Why Spend $4 MILLION on One Lousy Ad?
In 2012, nearly fifty percent of Americans in the country’s top fifty-six media markets sat down to watch Superbowl XLVI. Brands who placed advertisements that year paid an average of $3.8 million for each 30-second slot, with SodaStream spending a reported 25% of their annual US advertising budget on their SuperBowl campaign. All of which begs one question: Why do it?
Because it gets you in front of 89 million Americans:
As of the 2012 Superbowl, over 40% of twitter users who followed JetBlue, Amazon, and Under Armor respectively also followed the official NFL twitter stream. For these brands, the overlap in existing customers indicated that a large portion of the 89 million Americans who watch the Superbowl were likely to convert.
Because it greatly increases your visibility in the consumer conscious:
By December of 2011, Chobani owned over 50% of America’s Greek Yogurt market. Dannon, which used its Superbowl slot to push it’s Oikos Greek Yogurt, needed the 1000% increase in media coverage it got following the ad to challenge that market domination. Since February of 2012, Dannon’s Oikos has seen a 10% increase in growth.
Because the NFL is tied to your brand:
In 2011, Arby’s ran a number of promotions tied to the Denver Broncos, Papa John’s had a contract that made them the “official pizza of the NFL”, while Outback Steakhouse sponsored the NFL on a national level. For these brands, Superbowl ads were merely one facet of a larger football-related marketing effort.

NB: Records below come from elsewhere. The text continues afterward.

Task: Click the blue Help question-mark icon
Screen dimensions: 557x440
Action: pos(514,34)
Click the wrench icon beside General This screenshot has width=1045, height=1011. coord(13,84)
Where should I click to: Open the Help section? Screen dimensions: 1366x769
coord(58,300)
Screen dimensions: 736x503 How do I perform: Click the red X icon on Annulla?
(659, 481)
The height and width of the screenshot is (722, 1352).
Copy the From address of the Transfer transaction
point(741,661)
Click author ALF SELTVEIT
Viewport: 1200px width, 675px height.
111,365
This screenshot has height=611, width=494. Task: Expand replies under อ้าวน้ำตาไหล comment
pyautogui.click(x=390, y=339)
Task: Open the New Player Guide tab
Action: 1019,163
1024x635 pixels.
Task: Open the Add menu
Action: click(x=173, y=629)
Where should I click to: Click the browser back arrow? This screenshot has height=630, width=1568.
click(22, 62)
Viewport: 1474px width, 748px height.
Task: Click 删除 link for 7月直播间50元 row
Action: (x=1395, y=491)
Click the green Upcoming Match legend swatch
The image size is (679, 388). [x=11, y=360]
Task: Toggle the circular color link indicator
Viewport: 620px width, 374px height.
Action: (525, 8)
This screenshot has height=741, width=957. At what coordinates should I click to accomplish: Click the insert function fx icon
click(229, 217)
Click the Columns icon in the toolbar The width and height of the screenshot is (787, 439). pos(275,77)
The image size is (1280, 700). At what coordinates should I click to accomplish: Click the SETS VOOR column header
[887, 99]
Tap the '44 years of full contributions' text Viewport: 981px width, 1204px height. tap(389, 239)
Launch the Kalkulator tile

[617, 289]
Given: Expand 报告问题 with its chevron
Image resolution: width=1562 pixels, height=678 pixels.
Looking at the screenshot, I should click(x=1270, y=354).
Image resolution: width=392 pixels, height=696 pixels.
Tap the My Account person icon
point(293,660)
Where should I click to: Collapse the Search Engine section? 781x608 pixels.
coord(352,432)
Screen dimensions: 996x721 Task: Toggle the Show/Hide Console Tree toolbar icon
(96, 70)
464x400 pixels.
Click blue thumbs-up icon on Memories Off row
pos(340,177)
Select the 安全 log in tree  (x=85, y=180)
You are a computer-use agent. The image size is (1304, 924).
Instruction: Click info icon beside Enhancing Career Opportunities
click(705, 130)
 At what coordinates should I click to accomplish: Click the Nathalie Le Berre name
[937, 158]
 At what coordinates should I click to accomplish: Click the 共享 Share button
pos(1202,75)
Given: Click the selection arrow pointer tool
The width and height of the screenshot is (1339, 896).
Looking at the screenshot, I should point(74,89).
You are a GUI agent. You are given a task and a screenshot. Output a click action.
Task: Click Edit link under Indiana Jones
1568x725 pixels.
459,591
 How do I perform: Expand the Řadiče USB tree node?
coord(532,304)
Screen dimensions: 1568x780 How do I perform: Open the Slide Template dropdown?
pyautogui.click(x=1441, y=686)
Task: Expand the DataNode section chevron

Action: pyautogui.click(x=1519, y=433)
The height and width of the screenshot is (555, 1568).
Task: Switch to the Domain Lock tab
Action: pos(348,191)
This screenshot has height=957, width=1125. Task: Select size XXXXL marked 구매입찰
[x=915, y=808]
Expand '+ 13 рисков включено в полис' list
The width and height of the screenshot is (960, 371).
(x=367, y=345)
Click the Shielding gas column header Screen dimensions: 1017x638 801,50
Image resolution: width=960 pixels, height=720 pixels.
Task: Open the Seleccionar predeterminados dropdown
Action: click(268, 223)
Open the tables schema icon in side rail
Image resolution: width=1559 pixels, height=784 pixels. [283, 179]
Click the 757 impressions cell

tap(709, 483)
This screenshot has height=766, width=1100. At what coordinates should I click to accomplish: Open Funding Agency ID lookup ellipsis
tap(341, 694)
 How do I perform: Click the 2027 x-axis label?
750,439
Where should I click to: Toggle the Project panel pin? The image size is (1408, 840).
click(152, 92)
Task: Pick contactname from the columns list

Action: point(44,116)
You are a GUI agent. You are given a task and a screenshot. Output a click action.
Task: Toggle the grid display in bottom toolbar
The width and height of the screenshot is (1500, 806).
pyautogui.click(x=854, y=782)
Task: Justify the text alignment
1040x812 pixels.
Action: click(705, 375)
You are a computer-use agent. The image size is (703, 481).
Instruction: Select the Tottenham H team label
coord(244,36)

But that doesn’t mean it ALWAYS makes sense:
In 2011 Denny’s, which spends approximately $70 million annually on US advertising, made the choice not to run a SuperBowl ad. When asked why, Denny’s Frances Allen explained that while Super Bowl ads made “a big splash”, restaurant and hospitality customers were really more likely to respond to consistency over time. Denny’s internal research had shown that, for a restaurant, maintaining a consistent TV, outdoor, print, and online presence over the course of the year had a far bigger impact that one flashy boom.